Former Obama administration official Alejandro Mayorkas was tapped Monday to lead the Department of Homeland Security by President-elect Joe Biden, signaling an intent to bring experienced leadership to the third-largest federal department after years of instability.
The announcement was immediately met with praise from immigrant advocates and Democratic lawmakers, as well as former and current officials who have expressed concern over the politicization of the department from some of its top leaders.
Over the last four years, the rotating acting leadership at DHS has disrupted some of President Donald Trump’s actions, including a second attempt to curtail the Deferred Action for Childhood Arrivals program. It’s also contributed to unpredictability within the department.

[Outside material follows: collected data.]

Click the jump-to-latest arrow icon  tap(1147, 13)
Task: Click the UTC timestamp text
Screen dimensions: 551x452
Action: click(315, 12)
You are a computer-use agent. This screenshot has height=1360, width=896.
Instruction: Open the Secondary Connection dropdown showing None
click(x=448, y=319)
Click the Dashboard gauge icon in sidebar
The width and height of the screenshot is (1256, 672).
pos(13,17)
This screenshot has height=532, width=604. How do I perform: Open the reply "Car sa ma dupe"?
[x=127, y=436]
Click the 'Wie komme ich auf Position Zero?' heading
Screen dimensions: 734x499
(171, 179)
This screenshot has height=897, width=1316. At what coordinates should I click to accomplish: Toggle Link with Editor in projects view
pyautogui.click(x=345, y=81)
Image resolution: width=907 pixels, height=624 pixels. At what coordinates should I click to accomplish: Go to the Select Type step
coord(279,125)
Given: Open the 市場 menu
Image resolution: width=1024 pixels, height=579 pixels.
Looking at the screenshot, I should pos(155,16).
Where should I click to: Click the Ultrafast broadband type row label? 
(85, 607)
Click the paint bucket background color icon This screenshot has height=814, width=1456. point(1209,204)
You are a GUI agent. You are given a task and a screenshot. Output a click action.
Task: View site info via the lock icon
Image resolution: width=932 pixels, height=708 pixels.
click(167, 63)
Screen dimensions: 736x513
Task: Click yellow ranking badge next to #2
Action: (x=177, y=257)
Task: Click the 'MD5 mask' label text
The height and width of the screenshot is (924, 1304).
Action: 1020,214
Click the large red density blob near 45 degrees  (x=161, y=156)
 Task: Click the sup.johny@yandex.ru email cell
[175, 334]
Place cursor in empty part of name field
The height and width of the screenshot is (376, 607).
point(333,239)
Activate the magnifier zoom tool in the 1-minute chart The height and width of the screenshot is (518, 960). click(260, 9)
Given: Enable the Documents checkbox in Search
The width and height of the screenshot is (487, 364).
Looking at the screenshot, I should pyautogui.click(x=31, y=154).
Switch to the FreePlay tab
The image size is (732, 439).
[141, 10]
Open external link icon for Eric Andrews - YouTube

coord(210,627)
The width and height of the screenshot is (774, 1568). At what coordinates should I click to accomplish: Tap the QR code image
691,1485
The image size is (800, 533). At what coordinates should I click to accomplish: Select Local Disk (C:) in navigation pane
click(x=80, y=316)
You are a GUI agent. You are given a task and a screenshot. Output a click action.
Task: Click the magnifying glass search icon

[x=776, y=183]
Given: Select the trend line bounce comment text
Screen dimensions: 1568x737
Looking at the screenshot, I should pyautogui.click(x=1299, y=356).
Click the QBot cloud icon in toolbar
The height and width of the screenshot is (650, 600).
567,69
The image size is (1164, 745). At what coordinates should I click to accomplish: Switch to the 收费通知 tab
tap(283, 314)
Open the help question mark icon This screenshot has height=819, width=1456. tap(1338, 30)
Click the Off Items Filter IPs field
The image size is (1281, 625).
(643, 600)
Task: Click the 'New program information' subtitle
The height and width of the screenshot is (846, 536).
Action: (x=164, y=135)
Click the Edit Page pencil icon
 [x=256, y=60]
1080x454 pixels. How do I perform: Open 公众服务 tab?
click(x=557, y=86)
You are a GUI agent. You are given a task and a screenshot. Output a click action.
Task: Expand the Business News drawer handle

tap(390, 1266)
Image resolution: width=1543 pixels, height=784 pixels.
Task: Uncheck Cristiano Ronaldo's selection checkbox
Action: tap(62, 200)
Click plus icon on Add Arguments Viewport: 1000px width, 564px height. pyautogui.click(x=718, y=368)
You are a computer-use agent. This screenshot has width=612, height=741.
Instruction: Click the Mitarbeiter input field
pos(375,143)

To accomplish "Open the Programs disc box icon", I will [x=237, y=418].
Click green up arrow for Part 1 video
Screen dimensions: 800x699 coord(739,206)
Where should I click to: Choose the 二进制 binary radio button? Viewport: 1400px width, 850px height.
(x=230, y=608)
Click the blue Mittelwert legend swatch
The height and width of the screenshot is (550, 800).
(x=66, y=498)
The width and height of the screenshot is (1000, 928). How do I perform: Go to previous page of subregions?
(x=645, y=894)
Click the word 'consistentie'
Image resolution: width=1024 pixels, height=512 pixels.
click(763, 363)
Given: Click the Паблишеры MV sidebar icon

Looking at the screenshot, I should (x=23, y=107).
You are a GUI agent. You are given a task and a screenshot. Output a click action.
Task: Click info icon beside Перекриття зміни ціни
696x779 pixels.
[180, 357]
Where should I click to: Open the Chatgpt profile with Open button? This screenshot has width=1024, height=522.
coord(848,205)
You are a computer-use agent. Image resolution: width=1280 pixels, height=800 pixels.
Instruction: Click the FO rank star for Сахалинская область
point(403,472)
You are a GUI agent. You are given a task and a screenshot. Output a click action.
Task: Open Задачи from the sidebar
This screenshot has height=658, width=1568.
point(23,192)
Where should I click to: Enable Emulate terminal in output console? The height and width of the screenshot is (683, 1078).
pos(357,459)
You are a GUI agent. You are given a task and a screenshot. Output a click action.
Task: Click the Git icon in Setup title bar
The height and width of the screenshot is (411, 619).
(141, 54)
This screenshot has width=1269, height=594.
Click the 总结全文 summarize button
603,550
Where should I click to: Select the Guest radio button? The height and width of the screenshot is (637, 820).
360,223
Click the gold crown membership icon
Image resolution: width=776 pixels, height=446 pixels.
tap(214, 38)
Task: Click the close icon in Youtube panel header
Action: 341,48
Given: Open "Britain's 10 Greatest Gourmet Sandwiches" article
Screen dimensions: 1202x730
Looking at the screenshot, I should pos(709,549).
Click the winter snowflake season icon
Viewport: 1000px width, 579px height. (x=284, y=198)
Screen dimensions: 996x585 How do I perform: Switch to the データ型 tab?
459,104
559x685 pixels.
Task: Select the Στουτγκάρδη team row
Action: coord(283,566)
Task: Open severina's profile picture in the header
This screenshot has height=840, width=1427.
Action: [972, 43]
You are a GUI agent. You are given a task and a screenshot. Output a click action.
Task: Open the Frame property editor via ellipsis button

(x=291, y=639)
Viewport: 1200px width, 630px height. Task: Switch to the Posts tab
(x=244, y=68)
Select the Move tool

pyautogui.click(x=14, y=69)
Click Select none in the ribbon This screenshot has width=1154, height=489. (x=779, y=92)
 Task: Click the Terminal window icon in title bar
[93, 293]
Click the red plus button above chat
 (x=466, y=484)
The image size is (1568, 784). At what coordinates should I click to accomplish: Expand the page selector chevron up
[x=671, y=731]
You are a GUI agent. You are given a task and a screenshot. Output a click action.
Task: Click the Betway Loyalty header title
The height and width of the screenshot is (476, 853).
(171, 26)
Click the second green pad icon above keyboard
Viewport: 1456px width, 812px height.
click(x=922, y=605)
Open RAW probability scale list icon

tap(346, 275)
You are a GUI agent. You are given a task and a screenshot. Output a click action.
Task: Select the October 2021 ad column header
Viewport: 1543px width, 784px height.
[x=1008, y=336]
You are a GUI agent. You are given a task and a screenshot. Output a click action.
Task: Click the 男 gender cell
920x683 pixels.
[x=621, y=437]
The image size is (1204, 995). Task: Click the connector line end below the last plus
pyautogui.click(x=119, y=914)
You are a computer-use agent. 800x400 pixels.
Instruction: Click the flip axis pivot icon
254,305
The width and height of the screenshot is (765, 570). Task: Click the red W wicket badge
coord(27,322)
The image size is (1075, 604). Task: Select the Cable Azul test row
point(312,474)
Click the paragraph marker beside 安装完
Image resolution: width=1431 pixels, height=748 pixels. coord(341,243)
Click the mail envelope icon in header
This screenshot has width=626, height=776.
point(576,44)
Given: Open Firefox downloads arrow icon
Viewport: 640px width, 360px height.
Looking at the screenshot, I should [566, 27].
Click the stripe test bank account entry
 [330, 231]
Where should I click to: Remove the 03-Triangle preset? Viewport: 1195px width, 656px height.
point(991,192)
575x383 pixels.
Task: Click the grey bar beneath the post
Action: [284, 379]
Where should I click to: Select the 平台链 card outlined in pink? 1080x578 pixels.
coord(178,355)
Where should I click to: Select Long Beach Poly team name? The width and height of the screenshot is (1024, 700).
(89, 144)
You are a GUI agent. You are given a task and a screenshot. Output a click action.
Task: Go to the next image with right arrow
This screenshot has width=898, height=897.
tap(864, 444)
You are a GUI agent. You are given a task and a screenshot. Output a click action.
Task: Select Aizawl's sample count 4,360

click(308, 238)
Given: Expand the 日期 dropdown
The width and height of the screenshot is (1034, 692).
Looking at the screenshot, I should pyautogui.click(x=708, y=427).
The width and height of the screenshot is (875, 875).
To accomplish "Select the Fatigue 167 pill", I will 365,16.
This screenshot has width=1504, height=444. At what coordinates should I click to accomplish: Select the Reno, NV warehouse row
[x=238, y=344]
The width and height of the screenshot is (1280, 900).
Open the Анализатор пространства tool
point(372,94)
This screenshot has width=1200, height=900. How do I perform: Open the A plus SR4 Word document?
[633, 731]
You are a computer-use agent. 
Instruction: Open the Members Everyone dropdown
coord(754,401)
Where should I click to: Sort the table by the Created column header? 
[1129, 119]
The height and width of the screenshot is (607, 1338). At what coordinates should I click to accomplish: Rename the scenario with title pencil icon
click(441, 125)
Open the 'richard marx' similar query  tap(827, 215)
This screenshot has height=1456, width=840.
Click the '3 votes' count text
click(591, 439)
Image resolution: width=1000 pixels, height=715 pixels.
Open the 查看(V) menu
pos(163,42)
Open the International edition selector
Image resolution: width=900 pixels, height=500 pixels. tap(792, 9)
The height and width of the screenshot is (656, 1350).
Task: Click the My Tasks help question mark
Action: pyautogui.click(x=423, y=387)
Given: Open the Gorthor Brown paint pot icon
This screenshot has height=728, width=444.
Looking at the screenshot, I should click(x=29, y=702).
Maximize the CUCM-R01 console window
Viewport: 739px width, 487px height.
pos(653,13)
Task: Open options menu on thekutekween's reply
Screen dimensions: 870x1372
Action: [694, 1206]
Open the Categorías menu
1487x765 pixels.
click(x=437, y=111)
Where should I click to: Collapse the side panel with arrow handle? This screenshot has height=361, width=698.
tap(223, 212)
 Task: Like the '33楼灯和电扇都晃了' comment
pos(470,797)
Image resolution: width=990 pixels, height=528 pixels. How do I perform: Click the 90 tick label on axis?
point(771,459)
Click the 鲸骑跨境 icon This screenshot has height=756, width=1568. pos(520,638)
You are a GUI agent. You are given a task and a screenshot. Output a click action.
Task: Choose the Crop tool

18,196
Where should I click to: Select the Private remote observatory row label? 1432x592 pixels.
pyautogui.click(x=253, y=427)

In responding to the news, Mayorkas alluded to the challenges facing DHS and cited his background as an immigrant.
“When I was very young, the United States provided my family and me a place of refuge. Now, I have been nominated to be the DHS Secretary and oversee the protection of all Americans and those who flee persecution in search of a better life for themselves and their loved ones,” Mayorkas tweeted.
If confirmed, Mayorkas would be the first Latino and immigrant to serve at the helm of the department, which has been pounded and dragged into politics under Trump.
Mayorkas had been the rumored pick for weeks – a welcome selection among some current and former officials who emphasized the need for a leader with experience at DHS. And to that end, Mayorkas has plenty.
Under Obama, Mayorkas served as both the DHS deputy secretary and the director of the US Citizenship and Immigration Services, an immigration agency within the department, where he was integral to the implementation of DACA. The program, which the Trump administration has tried to end, shields from deportation undocumented immigrants who came to the US as children.
Mayorkas will likely play a key role in rolling back Trump administration immigration policies, given that many of those changes came out of DHS. He is intimately familiar with the agency – USCIS – at the center of some of the most restrictionist policies, including those making asylum exceedingly difficult to obtain.
Since Trump took office, DHS has had five secretaries, only two of whom have been confirmed by the Senate, and has run into a flurry of questions over the legitimacy and authority of those leading in acting capacities. The last Senate-confirmed secretary was Kirstjen Nielsen. She left in April 2019.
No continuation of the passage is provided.